Coded Cable In 1995 Used Chalabi's Name
Intercepted Iranian Message Involved Plot to Kill Hussein
By Walter Pincus and Bradley Graham
Washington Post Staff Writers
Friday, June 4, 2004; Page A01
Ahmed Chalabi, the Iraqi politician suspected by U.S. authorities of having told Iran this spring that its secret communications code had been broken, was involved in an intercept episode nine years ago, according to senior administration officials.
Officials yesterday recounted an incident in early 1995 when Chalabi's name turned up in an encrypted Iranian cable reporting a purported CIA-backed plan to assassinate Saddam Hussein, then Iraq's president. The message was intercepted by U.S. intelligence and caused a major political stir in Washington.
Similarly, it was an intercept several weeks ago of another Iranian message -- this one from an agent in Baghdad to his superiors in Tehran saying Chalabi had told him that U.S. intelligence was able to read Iran's secret cables -- that has triggered a major counterintelligence probe and concern about Washington's future ability to monitor Iranian developments.

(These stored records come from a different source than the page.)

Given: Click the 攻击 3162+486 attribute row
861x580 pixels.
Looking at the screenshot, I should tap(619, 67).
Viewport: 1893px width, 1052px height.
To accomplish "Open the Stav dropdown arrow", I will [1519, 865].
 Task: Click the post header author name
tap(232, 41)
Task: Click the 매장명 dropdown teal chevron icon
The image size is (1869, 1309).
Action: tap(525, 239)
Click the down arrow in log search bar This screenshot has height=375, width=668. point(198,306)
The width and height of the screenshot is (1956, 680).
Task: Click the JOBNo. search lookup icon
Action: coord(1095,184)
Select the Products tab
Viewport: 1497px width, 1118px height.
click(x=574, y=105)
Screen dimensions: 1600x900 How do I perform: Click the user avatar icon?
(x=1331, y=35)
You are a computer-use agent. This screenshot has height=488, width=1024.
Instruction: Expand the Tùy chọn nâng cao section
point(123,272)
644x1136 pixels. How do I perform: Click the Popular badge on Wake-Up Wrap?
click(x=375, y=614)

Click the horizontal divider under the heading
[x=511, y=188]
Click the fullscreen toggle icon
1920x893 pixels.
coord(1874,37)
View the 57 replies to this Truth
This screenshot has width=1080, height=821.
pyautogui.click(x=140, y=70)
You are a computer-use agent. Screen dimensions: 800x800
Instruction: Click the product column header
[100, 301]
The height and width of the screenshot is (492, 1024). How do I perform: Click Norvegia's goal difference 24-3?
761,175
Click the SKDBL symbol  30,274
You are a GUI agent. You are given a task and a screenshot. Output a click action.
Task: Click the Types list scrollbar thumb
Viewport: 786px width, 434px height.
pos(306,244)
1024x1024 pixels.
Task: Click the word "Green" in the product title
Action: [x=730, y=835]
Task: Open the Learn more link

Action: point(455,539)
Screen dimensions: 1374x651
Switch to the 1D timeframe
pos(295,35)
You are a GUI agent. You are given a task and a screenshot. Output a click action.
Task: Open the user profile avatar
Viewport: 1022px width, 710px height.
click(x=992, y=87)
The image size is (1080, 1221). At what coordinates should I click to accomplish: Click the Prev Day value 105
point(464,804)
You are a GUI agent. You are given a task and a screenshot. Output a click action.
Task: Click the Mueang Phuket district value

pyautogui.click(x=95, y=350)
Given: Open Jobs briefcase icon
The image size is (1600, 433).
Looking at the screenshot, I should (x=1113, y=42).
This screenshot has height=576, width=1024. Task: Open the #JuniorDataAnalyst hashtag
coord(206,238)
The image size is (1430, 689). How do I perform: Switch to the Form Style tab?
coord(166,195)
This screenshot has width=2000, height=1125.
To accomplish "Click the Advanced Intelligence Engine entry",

A U.S. law enforcement source said yesterday that FBI investigators, trying to determine the source of the leak, had interviewed at least one Defense Department employee in Baghdad and had administered a polygraph test. More tests were planned, some involving officials at the Pentagon, said the source who demanded anonymity because the investigation is secret. But several senior defense officials said yesterday that they knew of no one at the Pentagon who had yet been approached by investigators.
FBI spokeswoman Debbie Weierman said the investigation is still at its early stage. Noting that Chalabi is a British citizen, she said law enforcement officials are trying to determine "to what extent he is covered by U.S. law barring disclosure of U.S. classified information."
Chalabi, whose exile group -- the Iraqi National Congress -- has received more than $40 million in U.S. payments over the years, has denied that he disclosed secrets to Iran and demanded that the Bush administration investigate the source of the leak about the investigation of him.
The 1995 incident arose at a time when Chalabi was in northern Iraq, working with CIA backing against Hussein. The CIA case officer working with Chalabi at the time was Robert Baer.
Exactly who came up with the assassination idea is subject to some dispute. One U.S. official interviewed yesterday, who was familiar with the event, credited Baer with pushing the plan.
Baer has denied this. In his book "See No Evil: the True Story of a Ground Soldier in the CIA's War on Terrorism," published in 2001, he wrote that the plot to kill Hussein was phony, concocted by Chalabi in hopes of enticing Iranian support for his Iraqi opposition efforts.
To prove to the Iranians he had Washington's support to go after Hussein, Chalabi forged a letter on U.S. National Security Council stationery that asked him to contact the Iranian government for help, Baer wrote. The letter said Washington had dispatched to northern Iraq an "NSC team" headed by Robert Pope, a fictitious name.
In a meeting with Iranian intelligence officers, Chalabi left the letter on his desk while he took a phone call in another room, knowing the Iranians would read it, Baer wrote.
What happened next has not been previously reported.
The Iranian intelligence officers sent an encrypted message to Tehran about Chalabi's supposed plot, officials said yesterday. The United States intercepted the transmission. U.S. intelligence had broken Iran's secret communications codes during that period as well.
The contents of the 1995 intercept became the basis of a report that circulated fairly widely in Washington intelligence and law enforcement circles, an official recalled. The result was not only deep distrust within the CIA for Chalabi but also an FBI investigation of Baer.